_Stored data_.
◆ ◆ ◆
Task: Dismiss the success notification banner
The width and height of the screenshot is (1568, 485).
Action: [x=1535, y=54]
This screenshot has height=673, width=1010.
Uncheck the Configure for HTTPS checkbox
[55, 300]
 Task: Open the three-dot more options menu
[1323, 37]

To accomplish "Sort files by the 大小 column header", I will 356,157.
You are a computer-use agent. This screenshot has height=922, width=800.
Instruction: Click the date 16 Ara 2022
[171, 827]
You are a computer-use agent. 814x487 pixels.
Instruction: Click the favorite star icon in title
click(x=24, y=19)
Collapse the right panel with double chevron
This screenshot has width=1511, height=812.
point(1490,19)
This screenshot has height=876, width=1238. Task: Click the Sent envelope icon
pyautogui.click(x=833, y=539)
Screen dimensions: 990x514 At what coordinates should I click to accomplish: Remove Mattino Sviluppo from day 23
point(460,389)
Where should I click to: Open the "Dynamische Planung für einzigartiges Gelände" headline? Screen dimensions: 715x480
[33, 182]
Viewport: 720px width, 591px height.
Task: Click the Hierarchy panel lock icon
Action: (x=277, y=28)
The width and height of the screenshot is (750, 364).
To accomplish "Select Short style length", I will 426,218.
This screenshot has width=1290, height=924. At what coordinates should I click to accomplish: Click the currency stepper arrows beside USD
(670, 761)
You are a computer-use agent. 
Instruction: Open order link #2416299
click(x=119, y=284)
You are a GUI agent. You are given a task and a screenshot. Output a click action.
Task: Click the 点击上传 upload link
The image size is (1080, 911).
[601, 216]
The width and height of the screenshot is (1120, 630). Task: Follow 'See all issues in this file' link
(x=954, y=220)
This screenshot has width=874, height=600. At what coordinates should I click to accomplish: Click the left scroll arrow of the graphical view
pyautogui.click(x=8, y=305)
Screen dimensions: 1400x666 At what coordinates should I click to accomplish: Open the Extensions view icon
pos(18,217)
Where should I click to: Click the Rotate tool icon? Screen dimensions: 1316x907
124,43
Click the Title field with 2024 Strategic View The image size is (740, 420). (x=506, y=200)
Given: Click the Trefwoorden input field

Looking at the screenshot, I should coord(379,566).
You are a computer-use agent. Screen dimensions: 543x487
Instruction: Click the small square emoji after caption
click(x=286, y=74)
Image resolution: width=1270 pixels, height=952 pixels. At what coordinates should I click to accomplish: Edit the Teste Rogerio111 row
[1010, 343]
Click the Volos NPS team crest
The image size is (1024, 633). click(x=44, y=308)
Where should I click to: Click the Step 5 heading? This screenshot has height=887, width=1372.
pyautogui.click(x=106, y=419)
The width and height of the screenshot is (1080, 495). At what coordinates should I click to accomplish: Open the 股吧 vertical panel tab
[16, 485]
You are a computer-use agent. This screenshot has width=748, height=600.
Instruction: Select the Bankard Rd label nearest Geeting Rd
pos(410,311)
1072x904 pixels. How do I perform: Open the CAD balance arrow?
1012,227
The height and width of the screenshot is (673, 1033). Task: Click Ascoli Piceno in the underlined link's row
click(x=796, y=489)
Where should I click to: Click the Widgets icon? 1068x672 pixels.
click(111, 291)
◆ ◆ ◆
_PROBLEM REQUIREMENTS_.
Could you set down each entry above word for word?

_COMPLETED EXERCISE_.
Task: Dismiss the success notification banner
The width and height of the screenshot is (1568, 485).
Action: [x=1535, y=54]
This screenshot has height=673, width=1010.
Uncheck the Configure for HTTPS checkbox
[55, 300]
 Task: Open the three-dot more options menu
[1323, 37]

To accomplish "Sort files by the 大小 column header", I will 356,157.
You are a computer-use agent. This screenshot has height=922, width=800.
Instruction: Click the date 16 Ara 2022
[171, 827]
You are a computer-use agent. 814x487 pixels.
Instruction: Click the favorite star icon in title
click(x=24, y=19)
Collapse the right panel with double chevron
This screenshot has width=1511, height=812.
point(1490,19)
This screenshot has height=876, width=1238. Task: Click the Sent envelope icon
pyautogui.click(x=833, y=539)
Screen dimensions: 990x514 At what coordinates should I click to accomplish: Remove Mattino Sviluppo from day 23
point(460,389)
Where should I click to: Open the "Dynamische Planung für einzigartiges Gelände" headline? Screen dimensions: 715x480
[33, 182]
Viewport: 720px width, 591px height.
Task: Click the Hierarchy panel lock icon
Action: (x=277, y=28)
The width and height of the screenshot is (750, 364).
To accomplish "Select Short style length", I will 426,218.
This screenshot has width=1290, height=924. At what coordinates should I click to accomplish: Click the currency stepper arrows beside USD
(670, 761)
You are a computer-use agent. 
Instruction: Open order link #2416299
click(x=119, y=284)
You are a GUI agent. You are given a task and a screenshot. Output a click action.
Task: Click the 点击上传 upload link
The image size is (1080, 911).
[601, 216]
The width and height of the screenshot is (1120, 630). Task: Follow 'See all issues in this file' link
(x=954, y=220)
This screenshot has width=874, height=600. At what coordinates should I click to accomplish: Click the left scroll arrow of the graphical view
pyautogui.click(x=8, y=305)
Screen dimensions: 1400x666 At what coordinates should I click to accomplish: Open the Extensions view icon
pos(18,217)
Where should I click to: Click the Rotate tool icon? Screen dimensions: 1316x907
124,43
Click the Title field with 2024 Strategic View The image size is (740, 420). (x=506, y=200)
Given: Click the Trefwoorden input field

Looking at the screenshot, I should coord(379,566).
You are a computer-use agent. Screen dimensions: 543x487
Instruction: Click the small square emoji after caption
click(x=286, y=74)
Image resolution: width=1270 pixels, height=952 pixels. At what coordinates should I click to accomplish: Edit the Teste Rogerio111 row
[1010, 343]
Click the Volos NPS team crest
The image size is (1024, 633). click(x=44, y=308)
Where should I click to: Click the Step 5 heading? This screenshot has height=887, width=1372.
pyautogui.click(x=106, y=419)
The width and height of the screenshot is (1080, 495). At what coordinates should I click to accomplish: Open the 股吧 vertical panel tab
[16, 485]
You are a computer-use agent. This screenshot has width=748, height=600.
Instruction: Select the Bankard Rd label nearest Geeting Rd
pos(410,311)
1072x904 pixels. How do I perform: Open the CAD balance arrow?
1012,227
The height and width of the screenshot is (673, 1033). Task: Click Ascoli Piceno in the underlined link's row
click(x=796, y=489)
Where should I click to: Click the Widgets icon? 1068x672 pixels.
click(111, 291)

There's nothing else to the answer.